BEGIN

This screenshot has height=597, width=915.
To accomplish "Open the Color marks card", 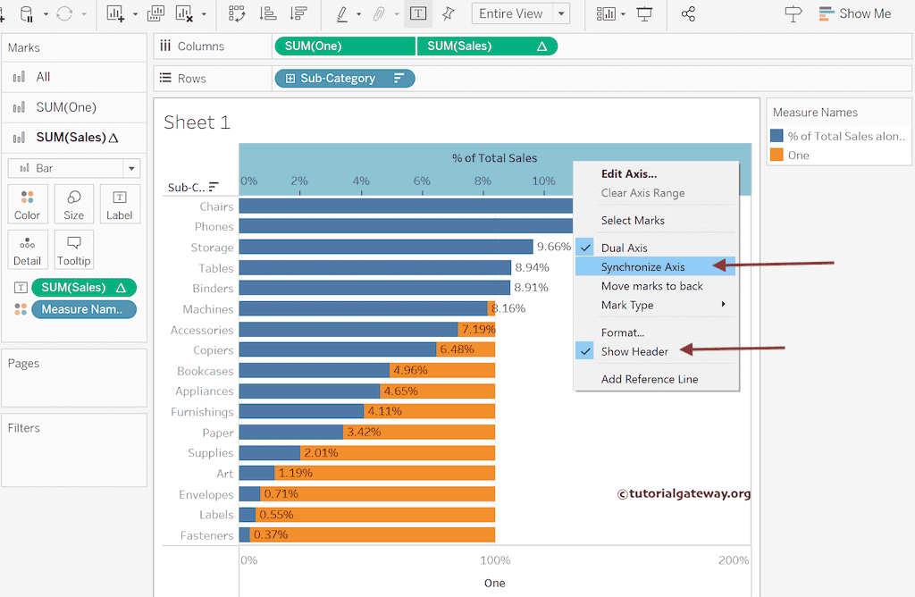I will [x=27, y=204].
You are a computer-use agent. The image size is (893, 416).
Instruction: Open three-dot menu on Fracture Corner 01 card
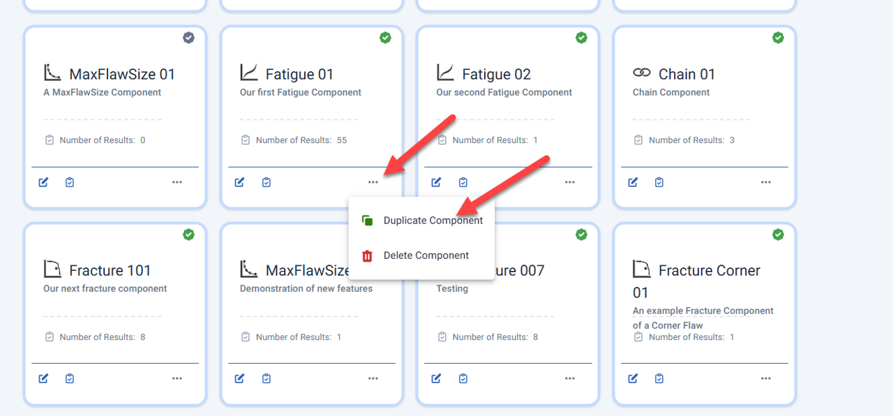(766, 378)
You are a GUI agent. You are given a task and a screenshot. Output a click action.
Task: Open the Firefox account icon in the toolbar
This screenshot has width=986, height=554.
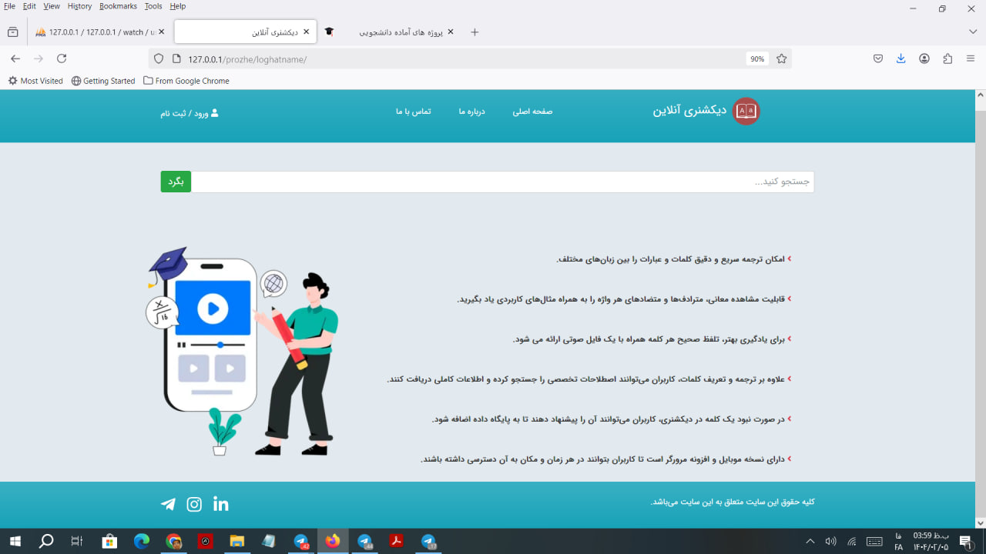(924, 58)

END

• **Exercise**:
In the entries above, find the line containing "Instruction: Open three-dot"; transcribe exactly that line and every line after it through the end, and only those, omitting pictures.

• **Exercise output**:
Instruction: Open three-dot menu on Fracture Corner 01 card
(766, 378)
You are a GUI agent. You are given a task and a screenshot. Output a click action.
Task: Open the Firefox account icon in the toolbar
This screenshot has width=986, height=554.
(924, 58)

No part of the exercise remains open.